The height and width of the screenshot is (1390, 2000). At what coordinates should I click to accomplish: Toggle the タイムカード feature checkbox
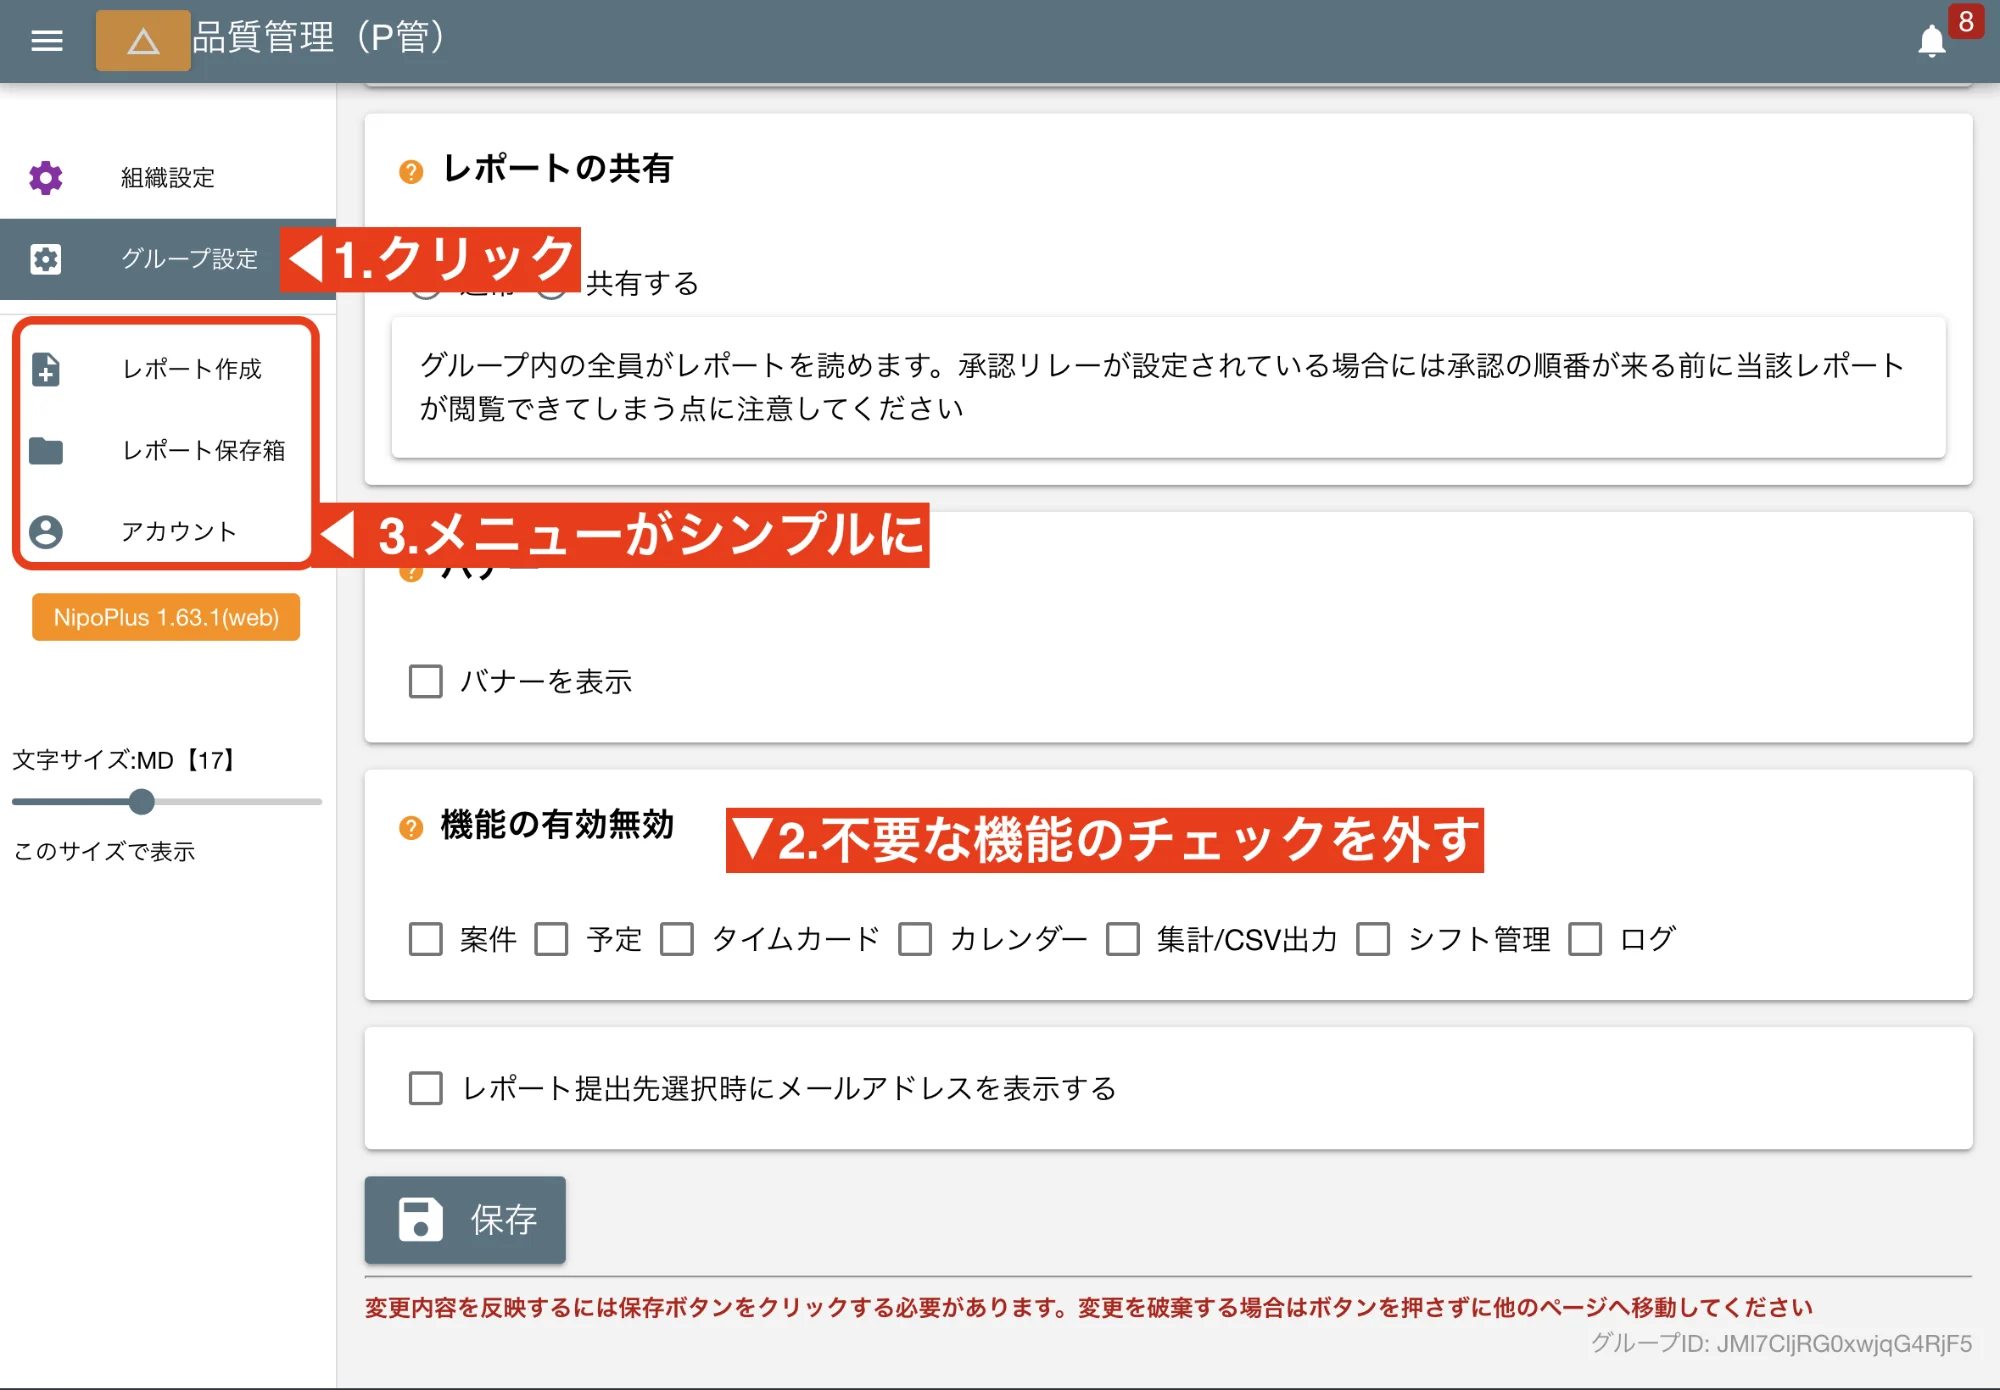pyautogui.click(x=677, y=940)
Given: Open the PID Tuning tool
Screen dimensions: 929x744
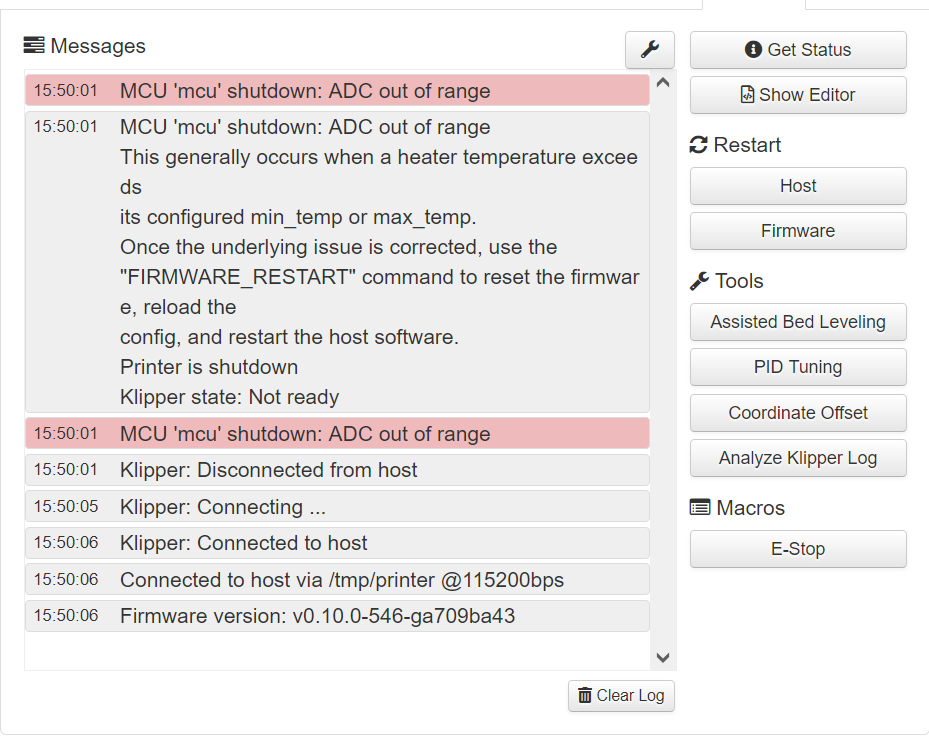Looking at the screenshot, I should pos(797,367).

> **TASK PROMPT**
Convert all of the data above into a numbered list, one line per item, leaving out blank lines and the pictures.

> **THE OUTPUT**
1. The height and width of the screenshot is (1390, 2000). At what coordinates should I click to accomplish: Toggle the タイムカード feature checkbox
2. pyautogui.click(x=677, y=940)
3. Given: Open the PID Tuning tool
4. Screen dimensions: 929x744
5. Looking at the screenshot, I should pos(797,367).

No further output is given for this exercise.